The Chancellor on sexual assault at UMD

An Inside Higher Ed survey asked college 647 presidents revealed the above.  

Managing editor Aprill Emig sat down with the chancellor to get his response on the above study’s results and ask what he thinks his responsibility as chancellor is to address the issue of sexual assault on campus. Here’s what he had to say:

“I think that this response here which is the prevalent response is too low. With the national attention on sexual assault on college campuses I would have expected people to be in much more agreement about the prevalence of sexual assault. And it’s surprising but not surprising that so many say it’s a problem but not a problem at our own campus.

I think part of having a better campus climate is understanding where the problems are. I think if we don’t admit where problems are, we don’t accept the things that are going on and it makes it more difficult to address them.

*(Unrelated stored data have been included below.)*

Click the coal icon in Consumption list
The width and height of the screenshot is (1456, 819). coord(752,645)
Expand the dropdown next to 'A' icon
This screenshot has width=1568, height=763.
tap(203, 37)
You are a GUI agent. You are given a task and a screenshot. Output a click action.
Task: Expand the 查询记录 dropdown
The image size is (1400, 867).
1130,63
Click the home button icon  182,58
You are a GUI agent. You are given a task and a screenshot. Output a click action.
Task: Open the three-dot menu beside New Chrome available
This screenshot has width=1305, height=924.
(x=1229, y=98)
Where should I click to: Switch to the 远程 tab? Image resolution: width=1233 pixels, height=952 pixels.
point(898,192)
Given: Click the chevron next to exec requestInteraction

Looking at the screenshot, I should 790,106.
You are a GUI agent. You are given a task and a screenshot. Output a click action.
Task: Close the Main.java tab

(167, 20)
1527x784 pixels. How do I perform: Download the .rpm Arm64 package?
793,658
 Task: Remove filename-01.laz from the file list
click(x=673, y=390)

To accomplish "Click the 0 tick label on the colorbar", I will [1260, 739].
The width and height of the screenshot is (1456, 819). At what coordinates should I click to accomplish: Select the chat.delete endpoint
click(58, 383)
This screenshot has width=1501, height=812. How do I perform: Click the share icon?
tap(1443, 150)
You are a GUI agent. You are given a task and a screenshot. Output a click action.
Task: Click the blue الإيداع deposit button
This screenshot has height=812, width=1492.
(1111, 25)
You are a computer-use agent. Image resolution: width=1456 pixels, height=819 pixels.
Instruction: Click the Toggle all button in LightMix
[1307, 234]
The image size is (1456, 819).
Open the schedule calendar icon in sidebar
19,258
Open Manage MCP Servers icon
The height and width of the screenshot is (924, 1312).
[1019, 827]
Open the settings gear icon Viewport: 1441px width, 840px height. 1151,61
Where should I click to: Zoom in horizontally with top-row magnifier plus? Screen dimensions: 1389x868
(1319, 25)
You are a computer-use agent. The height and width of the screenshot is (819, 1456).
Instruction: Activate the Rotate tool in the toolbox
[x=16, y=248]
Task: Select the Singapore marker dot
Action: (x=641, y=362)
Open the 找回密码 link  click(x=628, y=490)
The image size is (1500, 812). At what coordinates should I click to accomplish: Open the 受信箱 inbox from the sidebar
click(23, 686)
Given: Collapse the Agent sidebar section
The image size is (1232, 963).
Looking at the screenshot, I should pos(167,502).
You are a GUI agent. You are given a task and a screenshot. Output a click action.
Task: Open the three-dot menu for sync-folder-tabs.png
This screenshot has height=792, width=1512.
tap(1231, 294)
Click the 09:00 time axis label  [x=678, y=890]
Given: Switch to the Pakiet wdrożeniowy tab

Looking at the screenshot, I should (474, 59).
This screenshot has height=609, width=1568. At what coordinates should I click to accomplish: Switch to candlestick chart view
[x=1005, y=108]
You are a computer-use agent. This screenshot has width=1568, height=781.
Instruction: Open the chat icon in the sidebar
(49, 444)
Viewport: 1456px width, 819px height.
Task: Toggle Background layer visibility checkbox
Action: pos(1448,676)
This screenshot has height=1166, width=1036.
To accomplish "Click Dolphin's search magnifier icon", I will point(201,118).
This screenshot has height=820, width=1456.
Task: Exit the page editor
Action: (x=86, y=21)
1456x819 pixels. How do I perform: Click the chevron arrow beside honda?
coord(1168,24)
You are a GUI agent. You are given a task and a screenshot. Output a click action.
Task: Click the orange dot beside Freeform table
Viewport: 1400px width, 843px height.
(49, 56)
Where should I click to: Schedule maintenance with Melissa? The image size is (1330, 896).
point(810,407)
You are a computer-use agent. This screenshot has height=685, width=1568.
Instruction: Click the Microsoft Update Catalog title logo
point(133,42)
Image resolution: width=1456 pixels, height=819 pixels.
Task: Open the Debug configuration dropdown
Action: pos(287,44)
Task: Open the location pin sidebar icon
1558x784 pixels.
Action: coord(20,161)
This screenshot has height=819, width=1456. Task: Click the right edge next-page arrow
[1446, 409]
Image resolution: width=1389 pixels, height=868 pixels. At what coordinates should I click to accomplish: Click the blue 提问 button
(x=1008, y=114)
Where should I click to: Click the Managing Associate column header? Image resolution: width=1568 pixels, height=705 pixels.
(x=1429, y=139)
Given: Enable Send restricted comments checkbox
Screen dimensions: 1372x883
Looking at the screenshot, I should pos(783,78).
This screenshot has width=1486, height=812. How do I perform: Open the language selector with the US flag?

It’s important to attack (the issue of sexual assault on campus) from many different angles: Helping to better educate people about alcohol use and abuse, helping to educate young women how to best protect themselves, helping to educate young men in more responsible behavior. I also think environment is a factor: is our campus safe in terms of lighting and those kinds of issues.

It’s also not accepting that ‘it just happens’ or that ‘it’s just part of college life.’ These beliefs are not acceptable, but unfortunately people still have a lot of the ideas that people are just here to party, and (sexual assault) is the result. But it shouldn’t.”